#' Import user data for SAGA model building
#'
#' The \code{saga_import} function loads SAGA data from textfiles in a user specified path and prepares the necessary objects for later
#' classification of unknown arrays.
#'
#' In addition to the sample files, a user-defined targets file must be provided. It contains the necessary sample names, batch
#' information etc. You can use the \code{saga_targets} function to create a targets file for you. However, in any case, the
#' targets file must be named "SAGA_USER_Samples.txt" and must be placed in the same folder together with the sample files.
#'
#' \cr PLEASE NOTE: The saga package works with raw Agilent data. There is no need for prior data preprocessing.

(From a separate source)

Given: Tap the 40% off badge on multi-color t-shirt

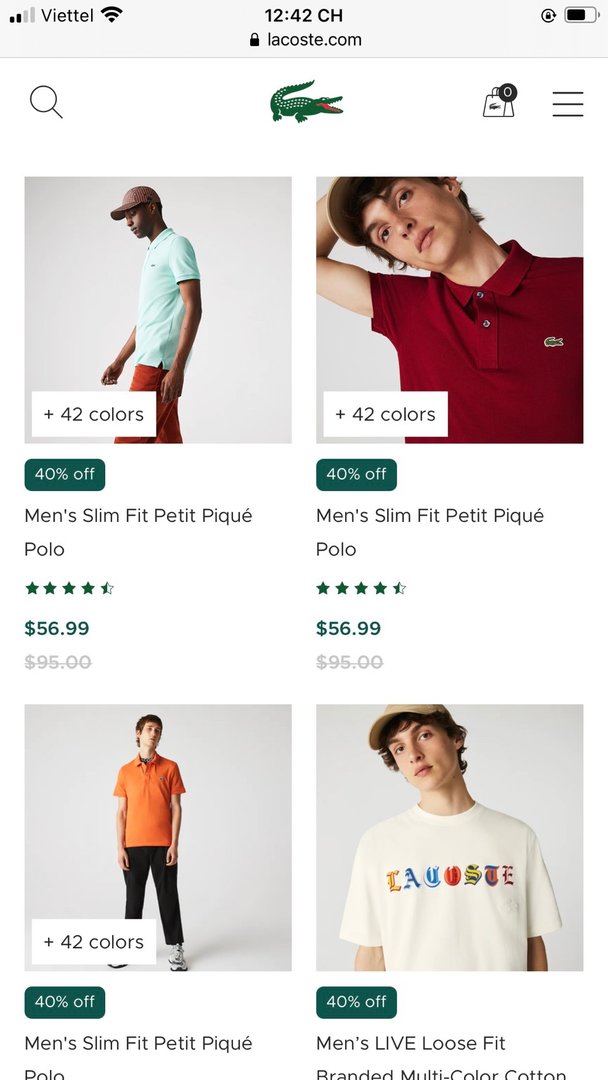Looking at the screenshot, I should [356, 1002].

#' The saga function will take care of this.
#'
#' @param smplpath path to the saga data folder with the user samples.
#' @param showjoint can be 1 or 0. In case of 1 it will show a boxplot of the unnormalised data (model + user data). Default is 0.
#'
#' @return \code{matrix.joint} n-by-m matrix of joint data (SAGA data + user samples).
#' @return \code{pData.joint} joint target matrix of both SAGA data and user samples.
#' @return \code{pData.user} target matrix of user samples.
#' @return \code{filelist} list of user array names.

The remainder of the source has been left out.